Apply to groupware domains

  • The original research was on robots

  • What is “corporeality” as applied to groupware?

  • Not necessarily manipulate and influence the outside world.

    • In this experiment, they’re just moving the camera.
  • I am affecting my sensor inputs by my outputs.

  • ability to judge whether a particular action is appropriate or not image

  • Even infants can gaze at either one of several inputs

  • It is believed that we gaze at the more favored

ability to judge whether a particular action is appropriate or not

  • Get less detailed information from multiple sources and choose which information to enter in more detail

    • The usual sense of natural language processing would say, “Why not just put it all in without selection?” but the assumption that it can handle all the data is equivalent to a “robot with very high physical capabilities,” so it would not be able to generate symbols.
  • For example, get the title of the link from the page you are currently eyeing on Wikipedia, and from there choose “which page to look at next”.

    • Does “Français” make you avoid links?
  • For example, choose which of the groupware postings to look at in detail based on the number of characters or the frequency of occurrence of each type of character.

    • Avoid things like pasted log output?
  • act of shema

  • It is up to the act shema to avoid or prefer.

  • (2004) gives the action shema of “catching the ball in the center of the field of view”

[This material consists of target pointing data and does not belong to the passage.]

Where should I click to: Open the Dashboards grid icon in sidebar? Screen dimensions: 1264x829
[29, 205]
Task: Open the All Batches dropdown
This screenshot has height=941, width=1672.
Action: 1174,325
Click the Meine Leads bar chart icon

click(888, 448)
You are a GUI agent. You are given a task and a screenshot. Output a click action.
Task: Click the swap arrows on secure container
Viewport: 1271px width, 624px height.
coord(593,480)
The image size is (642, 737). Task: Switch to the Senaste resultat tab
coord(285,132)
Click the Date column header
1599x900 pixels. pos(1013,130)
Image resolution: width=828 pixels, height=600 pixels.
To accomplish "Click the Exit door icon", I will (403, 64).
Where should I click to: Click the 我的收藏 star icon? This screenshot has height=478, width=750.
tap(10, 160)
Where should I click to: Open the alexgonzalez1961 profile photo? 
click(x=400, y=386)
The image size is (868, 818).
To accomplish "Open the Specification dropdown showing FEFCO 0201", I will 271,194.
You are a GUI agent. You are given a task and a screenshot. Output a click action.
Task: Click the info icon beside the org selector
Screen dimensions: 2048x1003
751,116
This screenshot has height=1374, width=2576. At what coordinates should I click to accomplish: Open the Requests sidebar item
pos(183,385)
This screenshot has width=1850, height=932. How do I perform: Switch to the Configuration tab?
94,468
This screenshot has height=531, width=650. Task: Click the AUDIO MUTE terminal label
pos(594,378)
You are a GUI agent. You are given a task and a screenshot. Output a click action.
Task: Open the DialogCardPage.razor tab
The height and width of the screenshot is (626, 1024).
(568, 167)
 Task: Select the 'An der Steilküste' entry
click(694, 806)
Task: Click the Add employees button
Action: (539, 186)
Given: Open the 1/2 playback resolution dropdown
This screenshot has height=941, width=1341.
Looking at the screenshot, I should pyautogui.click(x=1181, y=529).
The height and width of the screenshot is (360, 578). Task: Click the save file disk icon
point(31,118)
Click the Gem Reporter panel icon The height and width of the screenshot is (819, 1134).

  • (2006) also defined reward and gave it to a human in order to acquire the action shema in reinforcement learning.

  • Or, instead of being predefined by a human, we can use a neural net with random connections to produce a 1D real value and call it a reward.

  • Raise 100 or so random types, kill the ones that behave badly for humans, and breed the remaining ones.

summary

  • Learned about the “bishema model” in which robots acquire concepts through interaction with their environment.
  • It seems possible to give physicality to software that does not have a physical body
  • It would be interesting to observe the emergence of language
    • There is still a gap between what is practical for humans
  • Physical ability does not create language.
    • Even if a machine, whose physical capabilities differ greatly from humans, were to produce a language system, it would probably be very different from the human language system (so much so that the difference between Japanese and English would seem small).
    • Human understanding of that language would be even more difficult than translating between Japanese and English!

References

  • (2004) Twin-shema model
    • Tadahiro Taniguchi, and Tetsuo Sawaragi. “The Bishema Model.” Transactions of the Japanese Society for Artificial Intelligence 19.6 (2004): 493-501.
    • Subtitle Proposal of a Self-Organizing Machine Learning Method for Autonomous Agents
  • (2005) Symbol Emergence through the Interaction of Body and Environment
    • Tadahiro Taniguchi, and Tetsuo Sawaragi. “Symbol Emergence through Interaction between Body and Environment.” Transactions of the Institute of Systems, Control and Information Engineers 18.12 (2005): 440-449.
  • (2006) Adaptive acquisition of the generalized action concept.
    • Tadahiro Taniguchi, and Tetsuo Sawaragi. “Adaptive Acquisition of Generalized Action Concepts.” Transactions of the Society of Instrument and Control Engineers 42.3 (2006): 255-264.

This page is auto-translated from [/nishio/双シェマモデル プレゼン](https://scrapbox.io/nishio/双シェマモデル プレゼン) using DeepL. If you looks something interesting but the auto-translated English is not good enough to understand it, feel free to let me know at @nishio_en. I’m very happy to spread my thought to non-Japanese readers.